-- Opening Marker --

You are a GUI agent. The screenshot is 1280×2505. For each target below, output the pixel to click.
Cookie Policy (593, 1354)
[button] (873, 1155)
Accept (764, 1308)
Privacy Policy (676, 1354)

-- Closing Marker --

## Work order:
Nothing in the records may be altered; restate them word for word.

## Result of the task:
You are a GUI agent. The screenshot is 1280×2505. For each target below, output the pixel to click.
Cookie Policy (593, 1354)
[button] (873, 1155)
Accept (764, 1308)
Privacy Policy (676, 1354)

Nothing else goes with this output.